* Try it *
Look below for the lines from the one with "This screenshot has height=886, width=1372." to the one with "Task: Click the eye icon beside 在线预览", and copy exactly those lines, both ends included.

[Stored entries]
────────────────
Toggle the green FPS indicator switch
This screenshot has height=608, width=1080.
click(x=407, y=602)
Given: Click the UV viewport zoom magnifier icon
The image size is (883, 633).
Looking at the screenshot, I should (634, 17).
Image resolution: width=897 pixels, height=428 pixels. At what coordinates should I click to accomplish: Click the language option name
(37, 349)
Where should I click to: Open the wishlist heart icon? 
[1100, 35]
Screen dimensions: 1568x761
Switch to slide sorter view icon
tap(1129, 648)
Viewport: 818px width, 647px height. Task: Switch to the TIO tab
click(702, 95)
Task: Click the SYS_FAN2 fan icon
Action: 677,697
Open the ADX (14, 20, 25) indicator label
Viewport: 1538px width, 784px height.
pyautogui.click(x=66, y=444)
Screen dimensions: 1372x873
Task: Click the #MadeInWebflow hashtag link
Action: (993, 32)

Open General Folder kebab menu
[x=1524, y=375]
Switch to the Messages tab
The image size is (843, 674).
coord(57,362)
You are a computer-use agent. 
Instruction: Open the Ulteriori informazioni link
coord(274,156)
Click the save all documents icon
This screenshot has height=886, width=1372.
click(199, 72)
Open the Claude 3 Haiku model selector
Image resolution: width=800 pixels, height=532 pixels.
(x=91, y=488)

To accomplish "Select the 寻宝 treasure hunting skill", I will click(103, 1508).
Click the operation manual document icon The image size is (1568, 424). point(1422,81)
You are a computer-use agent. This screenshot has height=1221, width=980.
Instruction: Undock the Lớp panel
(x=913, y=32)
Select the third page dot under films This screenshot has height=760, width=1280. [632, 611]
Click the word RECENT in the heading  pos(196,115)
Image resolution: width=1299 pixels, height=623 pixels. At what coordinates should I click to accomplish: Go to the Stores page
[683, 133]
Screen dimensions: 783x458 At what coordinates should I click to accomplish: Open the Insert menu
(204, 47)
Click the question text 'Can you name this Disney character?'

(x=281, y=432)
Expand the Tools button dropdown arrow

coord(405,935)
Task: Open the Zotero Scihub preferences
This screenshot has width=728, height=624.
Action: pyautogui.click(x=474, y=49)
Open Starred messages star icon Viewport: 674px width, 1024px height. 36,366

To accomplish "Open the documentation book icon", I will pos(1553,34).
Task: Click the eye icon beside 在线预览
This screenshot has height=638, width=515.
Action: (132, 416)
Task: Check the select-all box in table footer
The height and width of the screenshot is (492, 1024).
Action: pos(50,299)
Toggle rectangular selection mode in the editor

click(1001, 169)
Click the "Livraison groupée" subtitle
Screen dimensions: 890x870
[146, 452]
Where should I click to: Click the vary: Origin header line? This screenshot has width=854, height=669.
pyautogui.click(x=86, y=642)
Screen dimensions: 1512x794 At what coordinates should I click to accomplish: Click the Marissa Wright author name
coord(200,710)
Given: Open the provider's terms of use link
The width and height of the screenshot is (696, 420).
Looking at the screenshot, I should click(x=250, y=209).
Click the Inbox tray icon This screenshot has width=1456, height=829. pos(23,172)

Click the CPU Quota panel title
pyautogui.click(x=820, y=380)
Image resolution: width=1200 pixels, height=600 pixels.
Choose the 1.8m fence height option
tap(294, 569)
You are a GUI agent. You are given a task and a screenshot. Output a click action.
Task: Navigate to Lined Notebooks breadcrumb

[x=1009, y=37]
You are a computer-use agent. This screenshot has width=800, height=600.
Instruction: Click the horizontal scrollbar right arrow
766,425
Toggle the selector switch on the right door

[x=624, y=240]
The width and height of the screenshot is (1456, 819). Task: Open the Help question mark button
────────────────
* Solved problem *
This screenshot has height=886, width=1372.
click(199, 72)
Open the Claude 3 Haiku model selector
Image resolution: width=800 pixels, height=532 pixels.
(x=91, y=488)

To accomplish "Select the 寻宝 treasure hunting skill", I will click(103, 1508).
Click the operation manual document icon The image size is (1568, 424). point(1422,81)
You are a computer-use agent. This screenshot has height=1221, width=980.
Instruction: Undock the Lớp panel
(x=913, y=32)
Select the third page dot under films This screenshot has height=760, width=1280. [632, 611]
Click the word RECENT in the heading  pos(196,115)
Image resolution: width=1299 pixels, height=623 pixels. At what coordinates should I click to accomplish: Go to the Stores page
[683, 133]
Screen dimensions: 783x458 At what coordinates should I click to accomplish: Open the Insert menu
(204, 47)
Click the question text 'Can you name this Disney character?'

(x=281, y=432)
Expand the Tools button dropdown arrow

coord(405,935)
Task: Open the Zotero Scihub preferences
This screenshot has width=728, height=624.
Action: pyautogui.click(x=474, y=49)
Open Starred messages star icon Viewport: 674px width, 1024px height. 36,366

To accomplish "Open the documentation book icon", I will pos(1553,34).
Task: Click the eye icon beside 在线预览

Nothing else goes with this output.